▶ **What to work on**
1. According to the post on heterogeneity in ecological meta-analyses, roughly what percentage of the variation in effect size in a typical ecological meta-analysis is due to heterogeneity rather than sampling error?
2. The post on heterogeneity in ecological meta-analyses describes splitting the variation in effect size into parts with a hierarchical random effects model. List every part it names.

▶ **Source document**
I wish I could’ve titled this post “The ~~call ~~heterogeneity is coming from inside the ~~house ~~primary studies”, but WordPress doesn’t allow strikethrough text in post titles. 🙂

Ecology is full of variability, and most of it isn’t just sampling error that would go away if only we had large enough sample sizes. For instance, in a typical ecological meta-analysis, something like 85% of the variation in effect size is attributable not to sampling error, but rather to “heterogeneity”: real variation in the true mean effect size (Senior et al. 2016).

Variation cries out for explanation. If it’s not sampling error, then that means there must be *some* reason(s) for it. We’d like to know the reason(s)! That’s why ecological meta-analyses routinely include moderator variables–covariates that might explain some of the heterogeneity in effect size. Perhaps effect sizes vary because some primary studies are observational and others are experimental. Maybe some primary studies were conducted on birds and others were conducted on mammals. Maybe some primary studies were conducted on islands and others were conducted on continents. Maybe different primary studies were conducted at different latitudes, or using different methods, or etc.

But what if most of the variation isn’t *among *primary studies? Rather, what if most of the variation is *within* primary studies? After all, many primary studies (i.e. single research papers) report multiple effect sizes. The investigators conducted the same experiment on each of three related species, or in each of two different habitats, or etc. Now, it might seem far-fetched to worry that effect sizes from the same primary study will be all *that *heterogeneous. After all, effect sizes reported in the same primary study ordinarily have a lot in common. They’re based on data collected by the same investigators, using the same methods, usually at the same time, and usually at the same or nearby locations. That’s why effect sizes from the same primary study generally share the same values for most or even all of the moderator variables in a typical meta-analysis. How much within-study heterogeneity in effect size could there possibly be?

About as much as there is among studies, actually! Below is a graph from my fairly comprehensive compilation of over 450 ecological meta-analyses. For each meta-analysis, I used a hierarchical random effects model to partition the variation in effect size into variation among primary studies, within primary studies, and sampling error. The graph below plots the % of variation in effect size attributable to among-study variation vs. the % attributable to within-study variation. There’s one point for each meta-analysis.

▶ **Provided material**

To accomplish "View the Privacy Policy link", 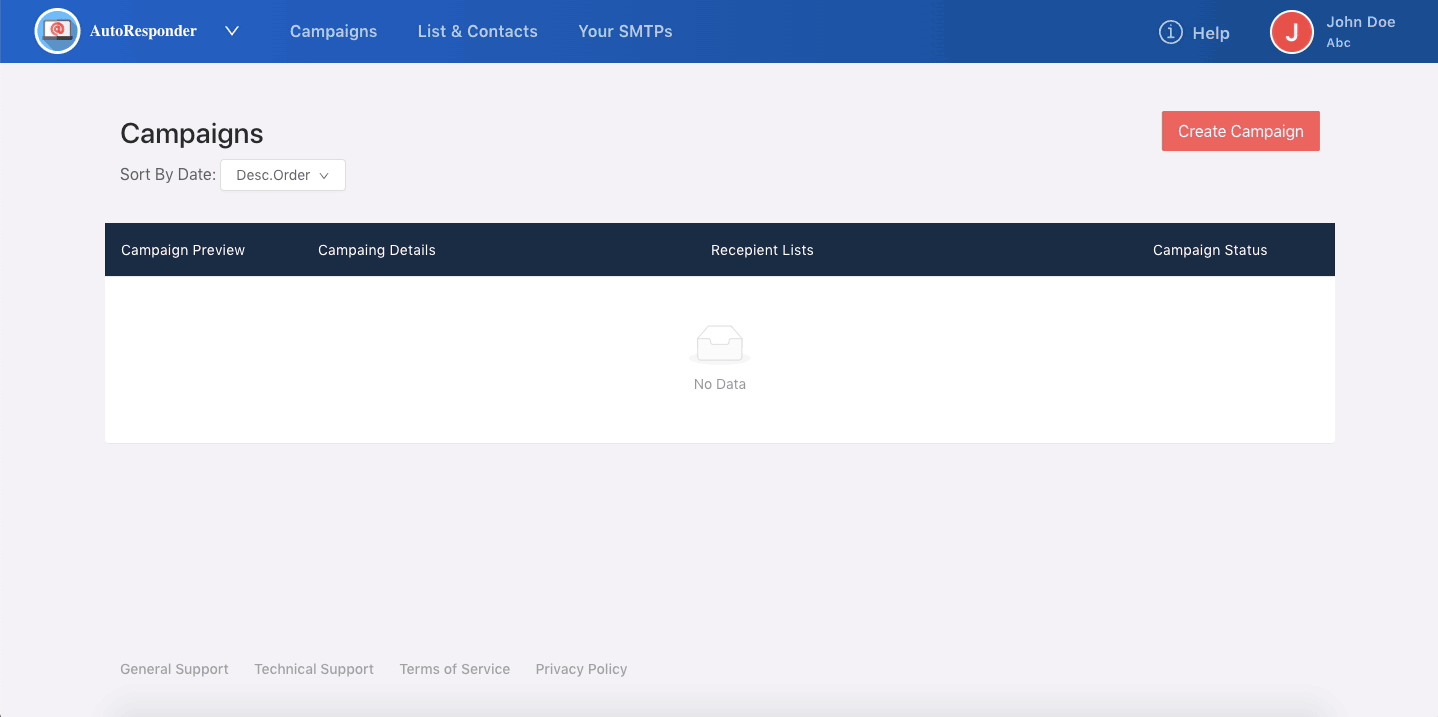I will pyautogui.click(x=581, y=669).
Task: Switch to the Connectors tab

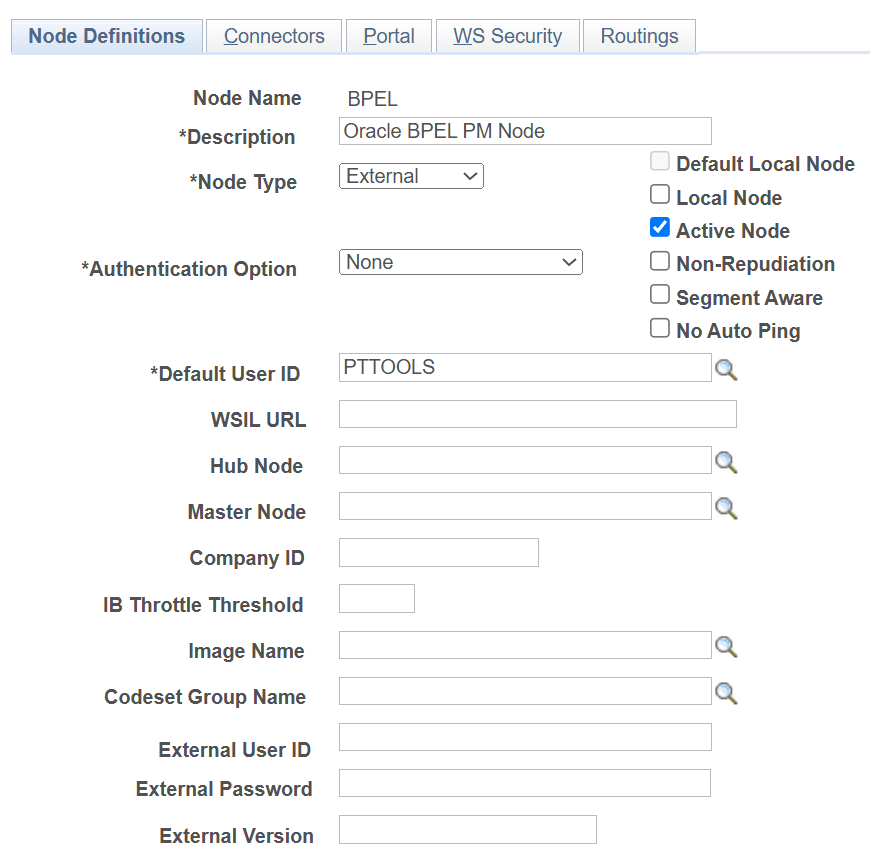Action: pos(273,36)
---
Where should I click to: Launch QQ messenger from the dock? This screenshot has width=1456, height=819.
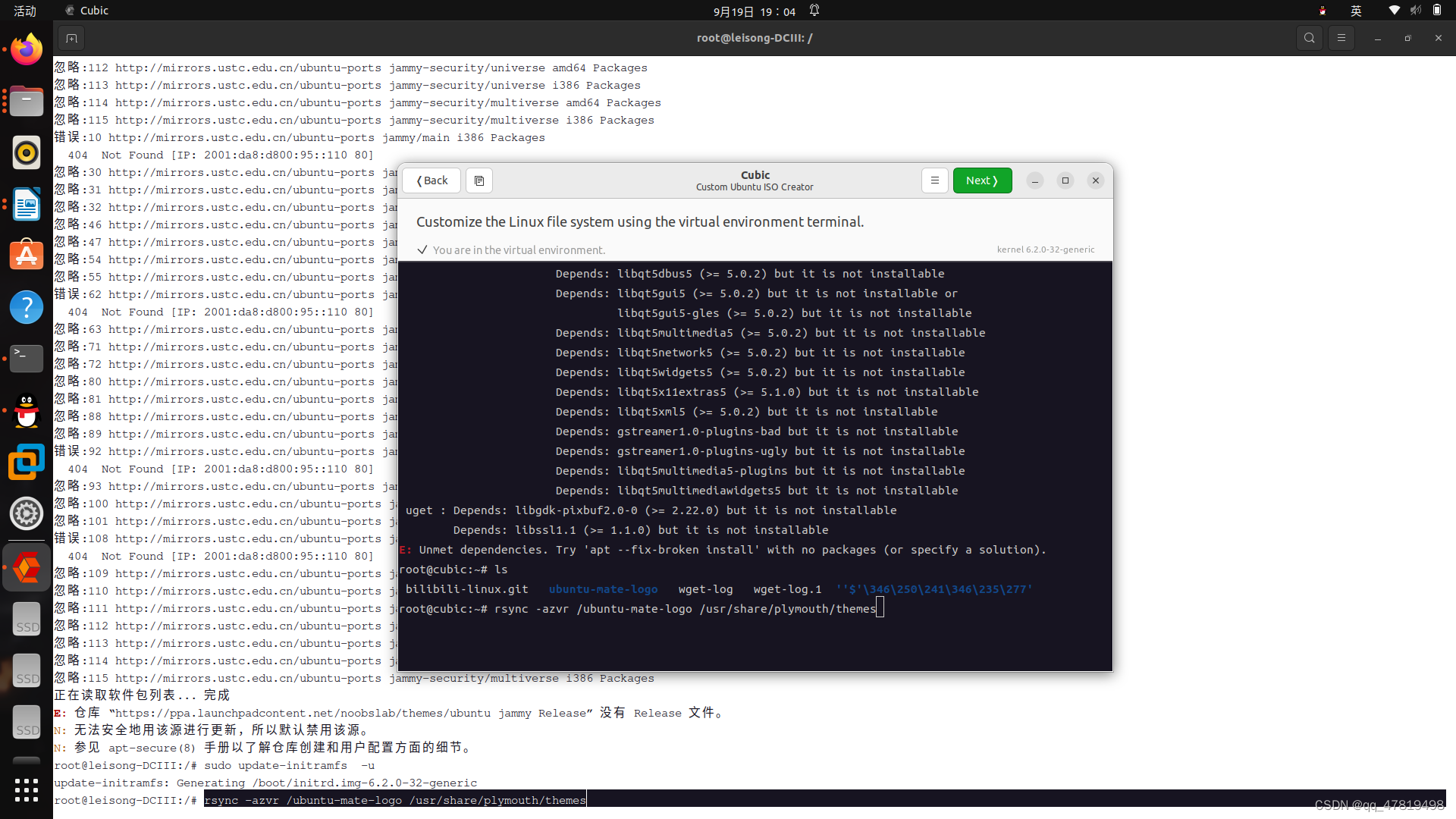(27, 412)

▶ **Answers**
1. About 85%

2.
- Variation among primary studies
- Variation within primary studies
- Sampling error